Clinton has also lost her wide margin over former Florida Gov. Jeb Bush, who she leads 48%-41%, down from her 55%-39% advantage in April.
The poll also asked Republicans and Republican-leaning independents who they would support in the GOP presidential primary. Like nearly every other 2016 poll, the McClatchy-Marist poll indicates there is no frontrunner in the race, and nearly a quarter of Republicans are undecided.
Bush and Christie tie for the top spot at 13% each, with Sen. Ted Cruz of Texas following behind at 10%. Rep. Paul Ryan of Wisconsin, who served as the 2012 vice presidential nominee, ties with Sen. Marco Rubio of Florida at 9%.
Paul and Texas Gov. Rick Perry tie at 7% each. Gov. Scott Walker of Wisconsin, former Sen. Rick Santorum of Pennsylvania, and Louisiana Gov. Bobby Jindal all receive less than 5% of support.
The poll also indicates that Paul, while trying to expand the Republican Party has lost support among tea party supporters. In April, he came in at 20% among tea party backers, with Cruz at 6%. Paul now has only has 7% support from the group, compared to Cruz at 15% – the top spot.

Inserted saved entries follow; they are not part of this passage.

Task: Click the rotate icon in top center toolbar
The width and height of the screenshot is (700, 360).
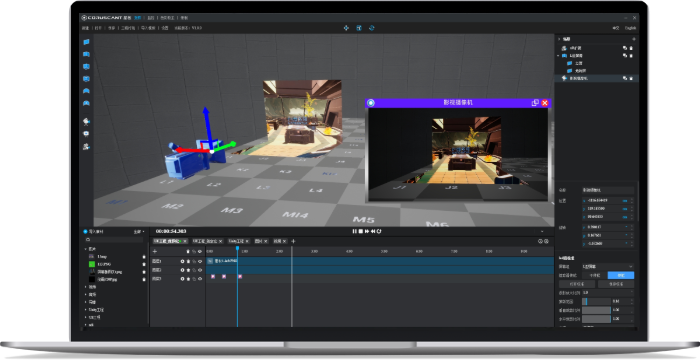Action: coord(371,28)
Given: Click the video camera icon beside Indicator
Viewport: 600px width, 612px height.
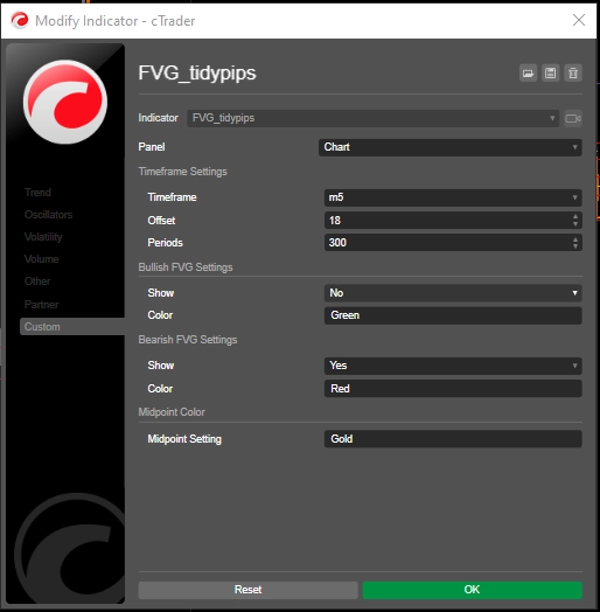Looking at the screenshot, I should tap(573, 118).
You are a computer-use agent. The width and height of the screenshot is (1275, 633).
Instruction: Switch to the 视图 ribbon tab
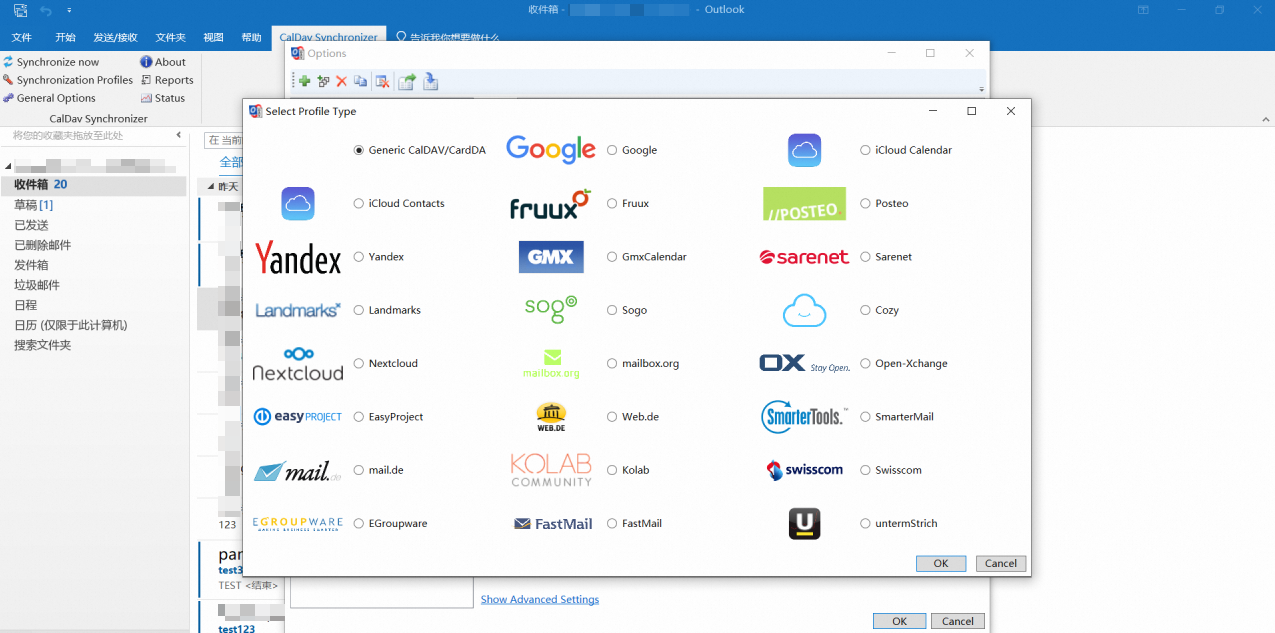213,37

The survey was conducted on August 4 with 1,035 adults, including 806 registered voters, questioned over the phone. The registered voters’ subset has a sampling error of plus or minus 3.5 percentage points. For questions about the 2016 GOP primary, 342 Republicans and Republican-leaning independents were interviewed, with a sampling error of plus minus 5.3 percentage points.